Atas keberhasilan itu kemudian Gatot Nurmantyo secara mengejutkan langsung terbang ke Papua. Di lokasi yang disebut markas OPM atau tempat dimana pasukan khusus TNI mengusir 'penyandera' warga, langsung digelar upacara kehormatan.

Sebanyak 57 orang pasukan TNI pun diberi anugerah kenaikan pangkat luar biasa oleh Gatot. Seketika juga pujian dan sanjungan meruah untuk keberhasilan TNI.

Panglima TNI Jenderal Gatot Nurmantyo memberikan kenaikan pangkat luar biasa untuk pasukan TNI yang berhasil menguasai Kampung Banti dan Kimbely Papua.

Terutama di jejaring sosial. Persepsi bahwa TNI menjadi 'penakluk' pertama bersahut-sahutan dengan pasukan Polri yang menjadi penyambut warga korban sandera.

Ditambah lagi Tito Karnavian tak merayakan 'keberhasilan' anak buahnya di Papua seperti yang dilakukan Gatot. "Itu adalah operasi yang sukses," ujar Tito di Jakarta.

Ia tak merinci untuk siapa apresiasi itu. Namun secara diplomatis pernyataan itu ditujukan kepada keberhasila tidak adanya korban jiwa.

Meski begitu, Tito tetap menyematkan bahwa apa yang terjadi itu tetap tak lebih sebagai ulah kriminal biasa. Pengalamannya didapuk sebagai Kapolda Papua, membuat referensi Tito lebih kuat soal kejahatan itu.

Namun demikian, keyakinan Tito soal itu sepertinya tak membuahkan hasil. Di pucuk lembaga pemerintah yakni Kementerian Koordinator bidang Politik, Hukum dan Keamanan, apa yang terjadi di Papua dinilai lebih dari sebuah kejahatan biasa.

Menkopolhukam Wiranto didampingi Panglima TNI Jenderal TNI Gatot Nurmantyo dan Kapolri Jenderal Pol Tito Karnavian memberikan keterangan pers soal senjata api, Jumat (6/10/2017).

Penilaian itu juga sejalan dengan paradigma di DPR atau dengan kata lain seragam dengan yang ada di kepala Panglima TNI. Atas itu, muncul kesepakatan baru bahwa mereka yang di Papua dan kerap mengangkat senjata butuh penamaan baru agar ada keseragaman langkah penindakan.

"Kemarin banyak istilah, tapi sekarang sudah disatukan istilah menjadi Kelompok Kriminal Separatisme Bersenjata," kata Menteri Koordinator Bidang Politik, Hukum dan Keamanan, Wiranto, di Jakarta, Senin 20 November 2017.

Pesan 'eufemisme' atau penyederhanaan kelompok kriminal oleh Polri yang sempat menjadi kata 'andalan' polisi akhirnya kini dibuat terang dengan menambah kata 'separatisme'.

Dengan itu, maka secara kelembagaan kini TNI pun bisa mengambil peran dalam penindakannya.
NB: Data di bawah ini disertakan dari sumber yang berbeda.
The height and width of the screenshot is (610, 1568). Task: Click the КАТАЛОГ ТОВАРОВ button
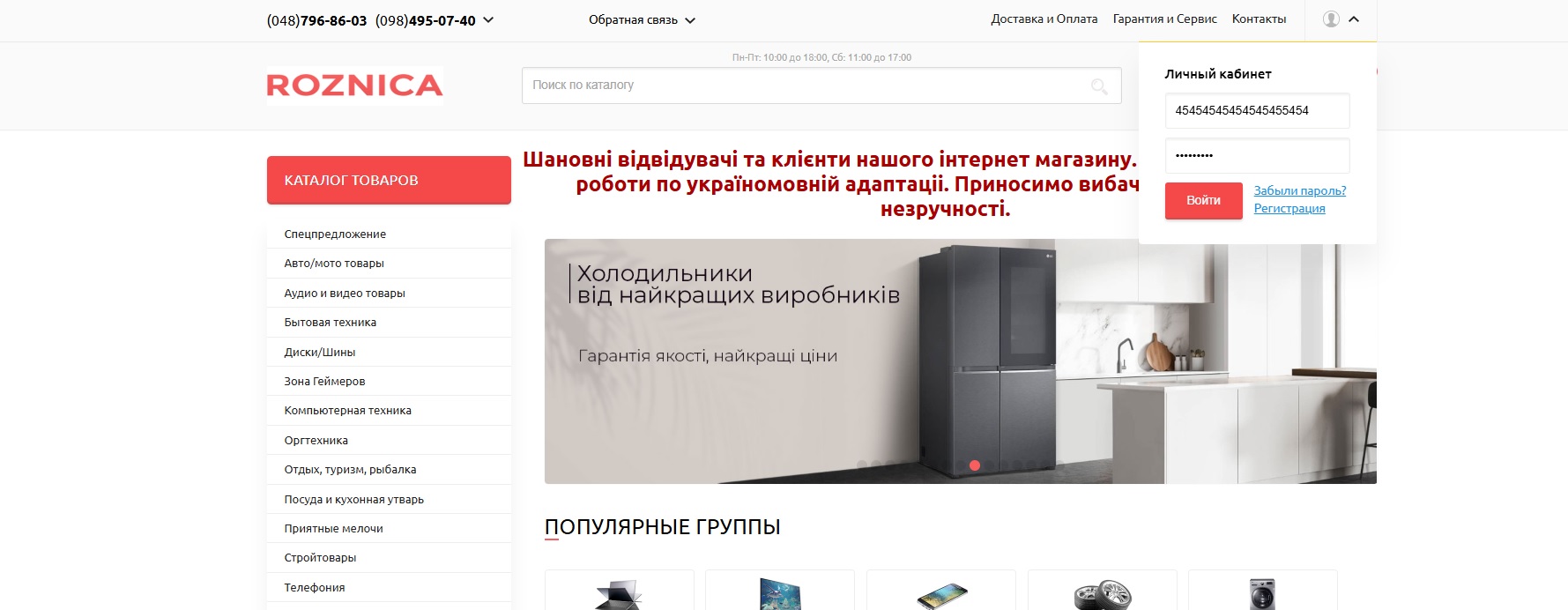[x=389, y=180]
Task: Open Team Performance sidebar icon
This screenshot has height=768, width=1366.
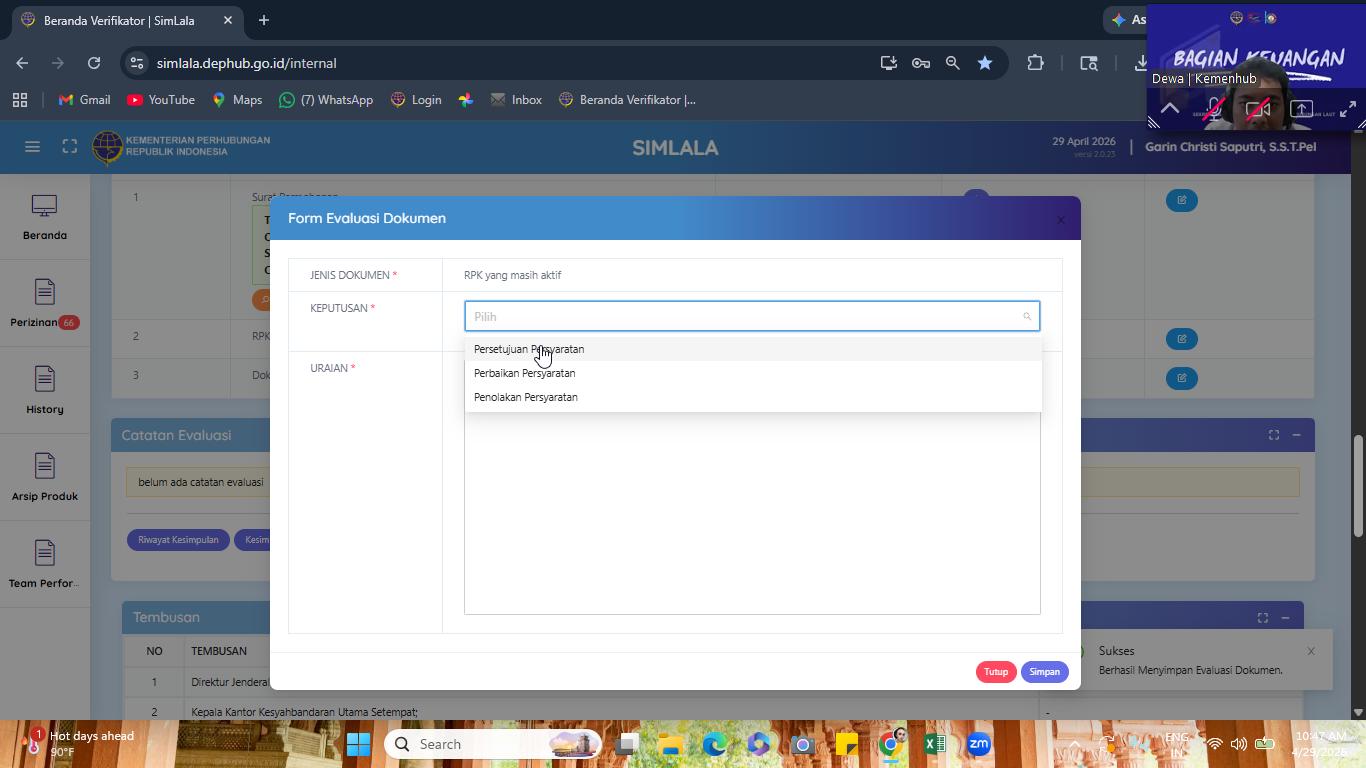Action: click(x=45, y=565)
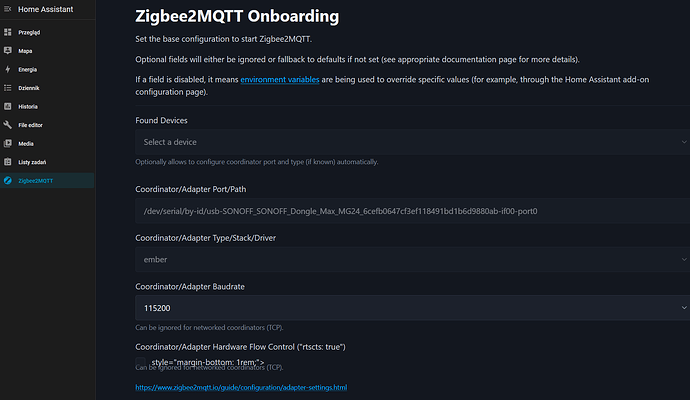The width and height of the screenshot is (690, 400).
Task: Open the environment variables link
Action: point(279,78)
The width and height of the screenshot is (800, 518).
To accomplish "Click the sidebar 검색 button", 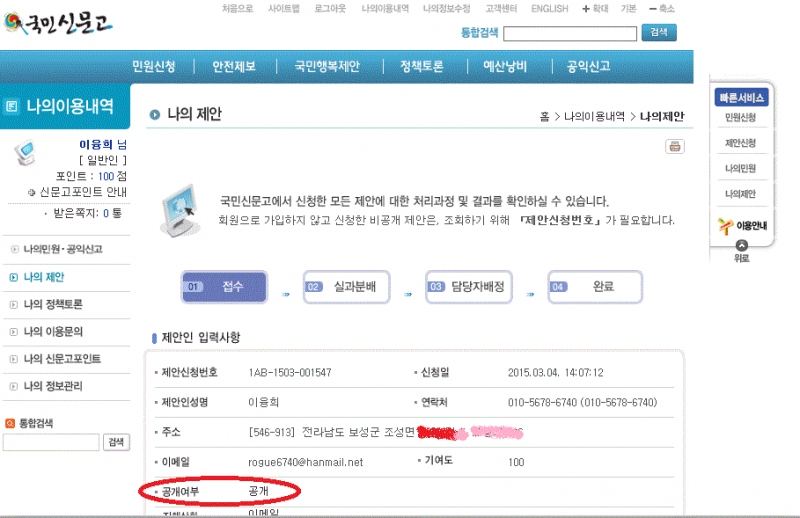I will (116, 442).
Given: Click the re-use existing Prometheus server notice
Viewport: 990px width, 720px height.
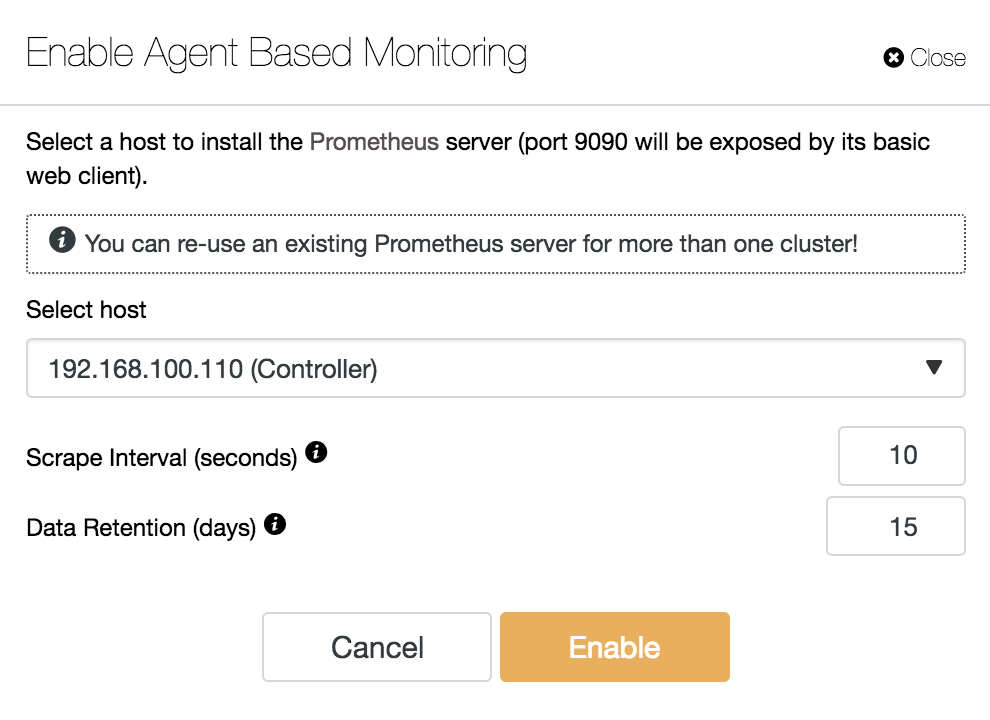Looking at the screenshot, I should pos(471,244).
Tak jelas bagaimana mungkin 'alotnya' pembahasan penambahan kata Separatisme itu.

Namun yang pasti, Wiranto telah memberi jalan tengah untuk Polri dan TNI dalam 'proyek perang' di tanah Papua.

Dalam konteks ini tentunya TNI juga bisa bertindak. Dan kita bersyukur sudah ada koordinasi yang sangat ketat baik pusat maupun daerah antara Kepolisian dan TNI," ujar Wiranto. "Dan kita lanjutkan operasi bersama ini," lanjut mantan Menteri Pertahanan itu.